A reflector, in cryptology, is a component of some rotor cipher machines, such as the Enigma machine, that sends electrical impulses that have reached it from the machine's rotors, back in reverse order through those rotors. The reflector simplified using the same machine setup for encryption and decryption, but it creates a weakness in the encryption: with a reflector the encrypted version of a given letter can never be that letter itself. That limitation aided World War II code breakers in cracking Enigma encryption. The comparable WWII U.S. cipher machine, SIGABA, did not include a reflector.

The scrambling action of the Enigma rotors shown for two consecutive letters — current is passed into set of rotors, around the reflector, and back out through the rotors again.

Note: The greyed-out lines represent other possible circuits within each rotor, which are hard-wired to contacts on each rotor.

Letter A encrypts differently with consecutive key presses, first to G, and then to C. This is because the right hand rotor has stepped, sending the signal on a completely different route.

== Other names ==
The reflector is also known as the reversing drum or, from the German, the Umkehrwalze or UKW.

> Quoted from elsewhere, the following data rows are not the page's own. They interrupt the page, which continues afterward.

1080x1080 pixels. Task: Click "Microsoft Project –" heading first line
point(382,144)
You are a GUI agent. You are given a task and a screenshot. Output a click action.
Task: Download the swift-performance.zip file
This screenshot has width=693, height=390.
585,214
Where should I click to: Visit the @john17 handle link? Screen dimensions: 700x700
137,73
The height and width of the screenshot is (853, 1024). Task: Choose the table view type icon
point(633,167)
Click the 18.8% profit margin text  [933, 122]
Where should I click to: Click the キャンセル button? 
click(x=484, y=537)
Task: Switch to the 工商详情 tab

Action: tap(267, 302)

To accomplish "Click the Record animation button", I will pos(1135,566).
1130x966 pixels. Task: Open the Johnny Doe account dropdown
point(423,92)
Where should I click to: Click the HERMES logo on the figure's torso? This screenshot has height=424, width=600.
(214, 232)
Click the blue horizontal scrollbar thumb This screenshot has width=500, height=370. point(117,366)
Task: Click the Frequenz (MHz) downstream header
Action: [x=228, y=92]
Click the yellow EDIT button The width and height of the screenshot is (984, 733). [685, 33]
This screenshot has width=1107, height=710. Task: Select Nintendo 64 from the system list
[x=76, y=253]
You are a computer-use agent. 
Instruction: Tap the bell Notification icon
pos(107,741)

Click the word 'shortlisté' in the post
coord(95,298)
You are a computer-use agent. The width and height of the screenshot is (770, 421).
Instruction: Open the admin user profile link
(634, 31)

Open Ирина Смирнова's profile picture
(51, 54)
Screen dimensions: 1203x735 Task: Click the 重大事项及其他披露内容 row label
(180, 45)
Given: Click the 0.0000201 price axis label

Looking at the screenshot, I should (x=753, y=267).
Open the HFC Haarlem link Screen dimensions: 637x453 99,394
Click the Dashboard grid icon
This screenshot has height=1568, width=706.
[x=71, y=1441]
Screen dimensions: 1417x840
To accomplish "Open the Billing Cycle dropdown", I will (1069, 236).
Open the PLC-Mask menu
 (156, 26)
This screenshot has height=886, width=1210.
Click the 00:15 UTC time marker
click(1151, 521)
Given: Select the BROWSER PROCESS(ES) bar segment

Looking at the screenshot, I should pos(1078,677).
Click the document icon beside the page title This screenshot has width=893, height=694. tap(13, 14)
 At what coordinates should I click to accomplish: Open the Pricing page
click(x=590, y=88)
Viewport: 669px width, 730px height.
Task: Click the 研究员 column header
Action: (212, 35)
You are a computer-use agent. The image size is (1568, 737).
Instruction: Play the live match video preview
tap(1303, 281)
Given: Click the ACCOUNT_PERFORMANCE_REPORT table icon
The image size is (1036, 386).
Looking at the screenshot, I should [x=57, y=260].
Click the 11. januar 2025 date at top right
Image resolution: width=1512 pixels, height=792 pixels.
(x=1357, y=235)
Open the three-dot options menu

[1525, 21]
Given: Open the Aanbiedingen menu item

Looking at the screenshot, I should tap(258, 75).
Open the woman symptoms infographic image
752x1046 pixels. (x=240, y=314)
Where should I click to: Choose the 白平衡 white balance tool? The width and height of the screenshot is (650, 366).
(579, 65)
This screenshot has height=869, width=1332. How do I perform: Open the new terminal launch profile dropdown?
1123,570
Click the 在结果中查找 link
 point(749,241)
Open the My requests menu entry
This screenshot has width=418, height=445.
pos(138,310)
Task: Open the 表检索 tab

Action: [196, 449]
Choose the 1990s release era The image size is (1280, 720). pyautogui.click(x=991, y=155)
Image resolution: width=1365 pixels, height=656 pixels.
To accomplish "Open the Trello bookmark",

== History and development ==
The reflector was invented by Willi Korn, an engineer working at Arthur Scherbius's firm, Chiffriermaschinen Aktiengesellschaft (ChiMaAG). It was first integrated into the commercial Enigma "Glow Lamp" model (Enigma A). The component was adopted to replace the heavy printing mechanisms used in earlier rotor designs, which allowed the machine to be lighter and more compact for military field operations.